Not only do the mutations in these tumors change over time, causing shifts in potential avenues for treatment, the amount of tumor DNA in a patient’s spinal fluid can help doctor’s know whether changes observed on a patient’s imaging scans are true signs of a tumor’s progression or merely the body’s response to cancer treatments.
“We knew from past research that the genetic sequences of these tumors, including information about the mutations that are driving them, can be found in the spinal fluid — but collecting it isn’t currently part of the standard of care,” says Carl Koschmann, MD, a Mott pediatric oncologist and researcher with the Chad Carr Pediatric Brain Tumor Center at Michigan Medicine. “That’s something we have been hoping to change.”

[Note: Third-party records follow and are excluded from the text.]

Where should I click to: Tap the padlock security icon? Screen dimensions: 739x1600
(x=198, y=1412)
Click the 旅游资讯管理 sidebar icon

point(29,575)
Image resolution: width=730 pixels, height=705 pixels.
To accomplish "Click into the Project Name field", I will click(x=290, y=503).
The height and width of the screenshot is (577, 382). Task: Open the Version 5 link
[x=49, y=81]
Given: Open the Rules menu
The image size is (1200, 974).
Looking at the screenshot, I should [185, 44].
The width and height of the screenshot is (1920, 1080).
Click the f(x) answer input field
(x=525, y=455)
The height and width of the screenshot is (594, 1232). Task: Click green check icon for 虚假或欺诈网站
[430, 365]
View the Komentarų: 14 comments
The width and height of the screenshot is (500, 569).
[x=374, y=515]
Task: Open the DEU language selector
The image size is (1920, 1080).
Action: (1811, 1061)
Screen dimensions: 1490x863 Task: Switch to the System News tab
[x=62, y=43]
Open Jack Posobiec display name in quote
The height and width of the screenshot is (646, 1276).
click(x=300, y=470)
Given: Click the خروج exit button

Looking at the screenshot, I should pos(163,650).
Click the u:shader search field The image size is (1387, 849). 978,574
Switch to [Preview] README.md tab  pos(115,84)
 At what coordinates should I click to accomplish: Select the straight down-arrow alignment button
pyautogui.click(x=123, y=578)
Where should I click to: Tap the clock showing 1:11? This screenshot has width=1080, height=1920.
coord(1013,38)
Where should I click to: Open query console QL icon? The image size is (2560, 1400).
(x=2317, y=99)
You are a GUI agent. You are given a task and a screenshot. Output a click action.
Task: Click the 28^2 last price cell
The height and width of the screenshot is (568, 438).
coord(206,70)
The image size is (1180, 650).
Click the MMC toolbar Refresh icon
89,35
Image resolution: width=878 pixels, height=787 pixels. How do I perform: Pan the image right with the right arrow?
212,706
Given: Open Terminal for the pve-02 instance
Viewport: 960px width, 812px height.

A new study by Koschmann and a team of researchers from U-M suggests new, portable DNA sequencing technology could make such a “liquid biopsy” approach feasible. The team’s findings, which appear in Clinical Cancer Research, a journal of the American Association for Cancer Research, were the first to apply nanopore genetic sequencing technology toward this purpose.
The nanopore system works by measuring changes in electrical current as biological molecules pass through the tiny holes in a collection surface; different values correspond to different letters in the genetic code, thus allowing a DNA sequence to be read. Across nearly 130 samples, the researchers found the new approach worked well, and the results were confirmed using well-established sequencing methods.
Although these pediatric brain cancers are rare, the vast majority patients who are diagnosed with them live less than two years. So new, targeted approaches to treating high-grade gliomas in children and young adults is desperately needed — including for diffuse intrinsic pontine gliomas or DIPGs, highly aggressive tumors of the brain stem.
Exploiting the specific molecular mutations these tumors carry offer doctors’ best hope for attacking them. Sequencing tumor DNA found in cerebrospinal fluid would also allow doctors to monitor how a tumor’s mutations were changing over time and know whether any of the mutations might make specific treatments less likely to work.